** Provided records follows **
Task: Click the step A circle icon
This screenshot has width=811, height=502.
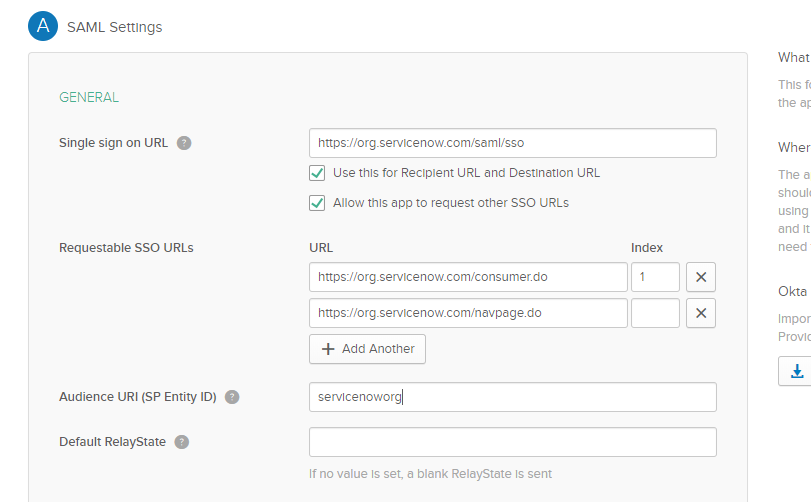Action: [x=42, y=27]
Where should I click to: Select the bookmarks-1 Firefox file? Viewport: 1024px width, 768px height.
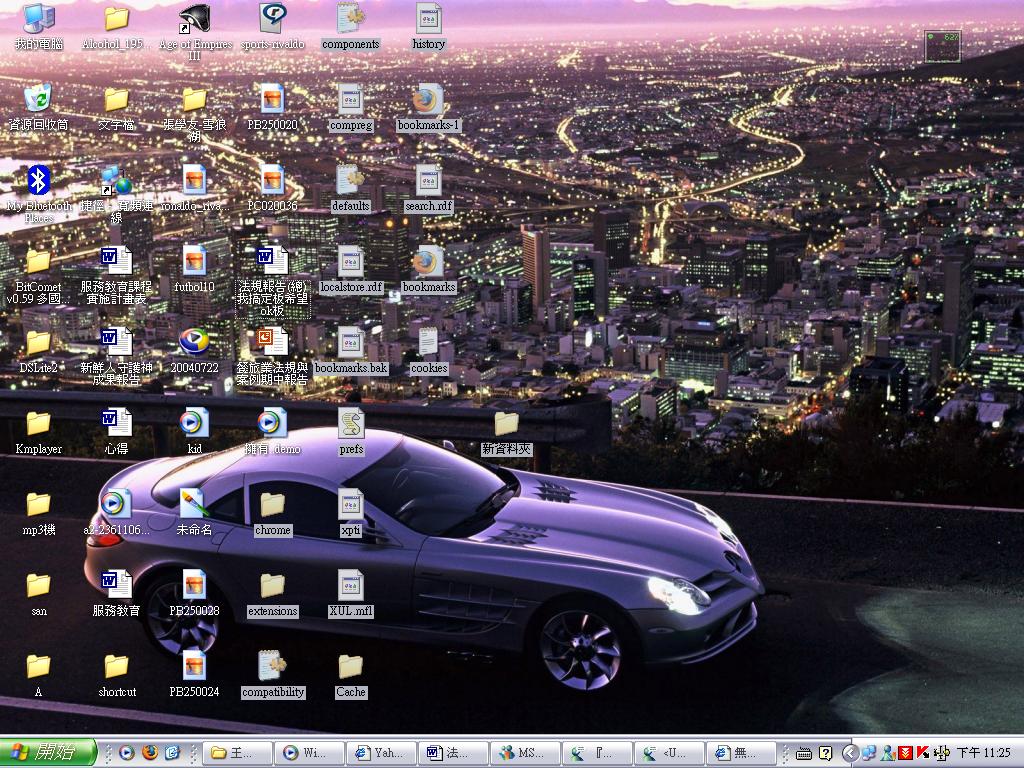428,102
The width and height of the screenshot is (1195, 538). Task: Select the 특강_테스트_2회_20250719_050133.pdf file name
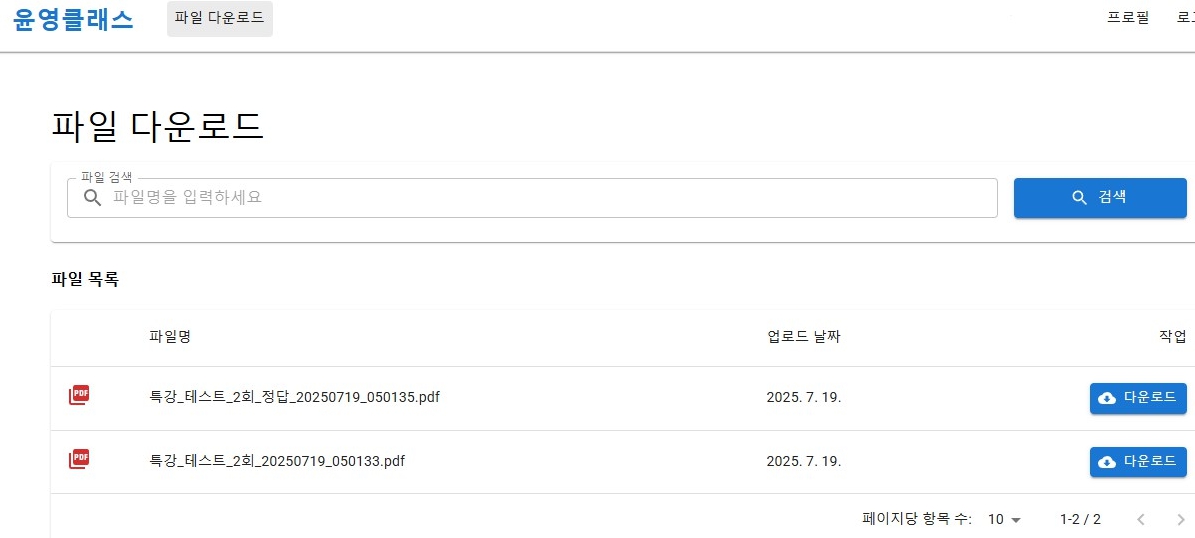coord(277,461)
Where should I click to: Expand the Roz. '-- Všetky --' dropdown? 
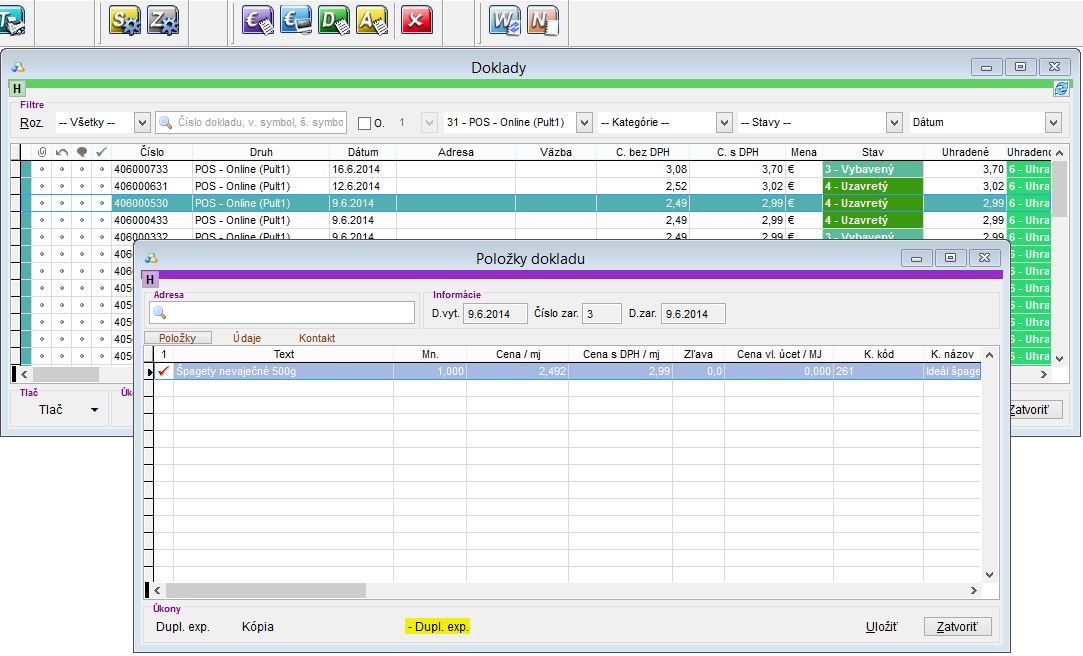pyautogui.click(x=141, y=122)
** End of Provided records **
### Task requirements
Each entry, start to finish, goes into your copy exactly; the pictures stay out.

### Answer to the exercise
Task: Click the step A circle icon
This screenshot has width=811, height=502.
Action: [x=42, y=27]
Where should I click to: Select the bookmarks-1 Firefox file? Viewport: 1024px width, 768px height.
428,102
The width and height of the screenshot is (1195, 538). Task: Select the 특강_테스트_2회_20250719_050133.pdf file name
coord(277,461)
Where should I click to: Expand the Roz. '-- Všetky --' dropdown? 
pyautogui.click(x=141, y=122)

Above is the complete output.